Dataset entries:
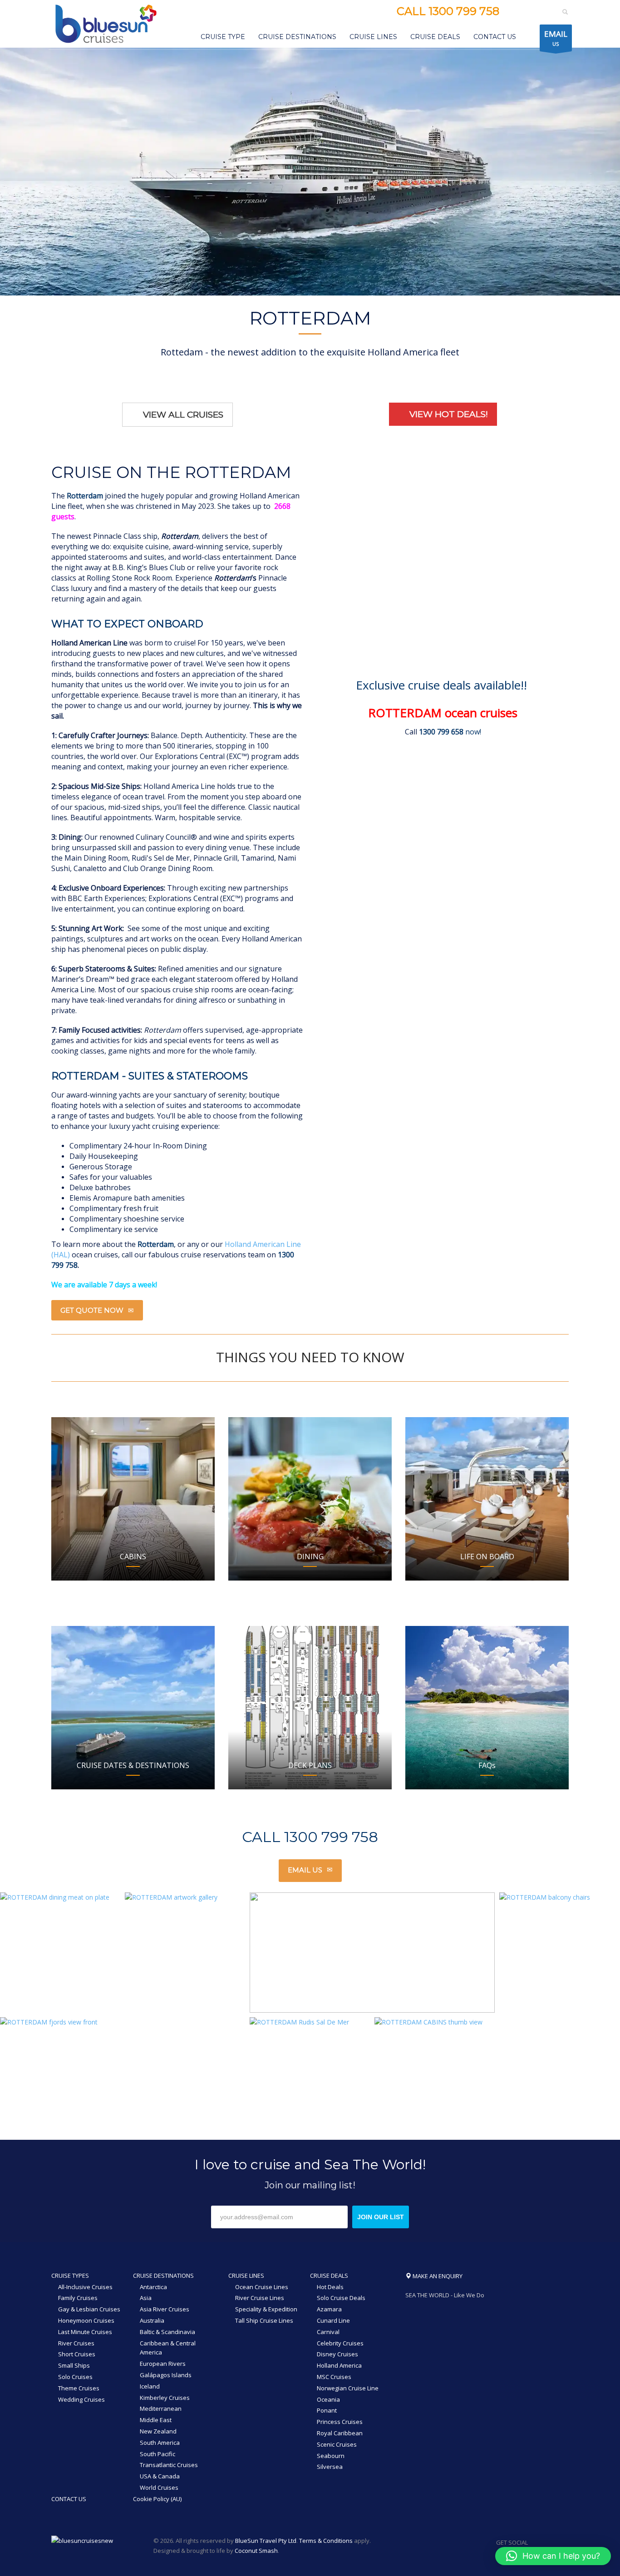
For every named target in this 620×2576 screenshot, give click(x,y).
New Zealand (158, 2431)
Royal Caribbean (340, 2433)
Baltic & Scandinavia (167, 2332)
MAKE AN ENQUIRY (437, 2276)
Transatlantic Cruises (169, 2465)
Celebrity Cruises (340, 2343)
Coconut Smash (256, 2550)
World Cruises (159, 2487)
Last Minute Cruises (85, 2332)
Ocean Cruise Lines (261, 2287)
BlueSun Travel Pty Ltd (265, 2541)
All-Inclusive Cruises (85, 2287)
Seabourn (330, 2456)
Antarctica (153, 2287)
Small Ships (74, 2365)
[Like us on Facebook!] (534, 2542)
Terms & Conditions (326, 2541)
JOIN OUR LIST (380, 2217)
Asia (146, 2298)
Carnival (328, 2332)
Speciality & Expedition (266, 2309)
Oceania (328, 2399)
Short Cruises (76, 2354)
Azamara (329, 2309)
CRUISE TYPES (70, 2275)
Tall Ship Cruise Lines (264, 2320)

### The task:
For this exercise, retype the data above exactly and skip every image.

### Response:
For every named target in this 620×2576 screenshot, give click(x,y).
New Zealand (158, 2431)
Royal Caribbean (340, 2433)
Baltic & Scandinavia (167, 2332)
MAKE AN ENQUIRY (437, 2276)
Transatlantic Cruises (169, 2465)
Celebrity Cruises (340, 2343)
Coconut Smash (256, 2550)
World Cruises (159, 2487)
Last Minute Cruises (85, 2332)
Ocean Cruise Lines (261, 2287)
BlueSun Travel Pty Ltd (265, 2541)
All-Inclusive Cruises (85, 2287)
Seabourn (330, 2456)
Antarctica (153, 2287)
Small Ships (74, 2365)
[Like us on Facebook!] (534, 2542)
Terms & Conditions (326, 2541)
JOIN OUR LIST (380, 2217)
Asia (146, 2298)
Carnival (328, 2332)
Speciality & Expedition (266, 2309)
Oceania (328, 2399)
Short Cruises (76, 2354)
Azamara (329, 2309)
CRUISE TYPES (70, 2275)
Tall Ship Cruise Lines (264, 2320)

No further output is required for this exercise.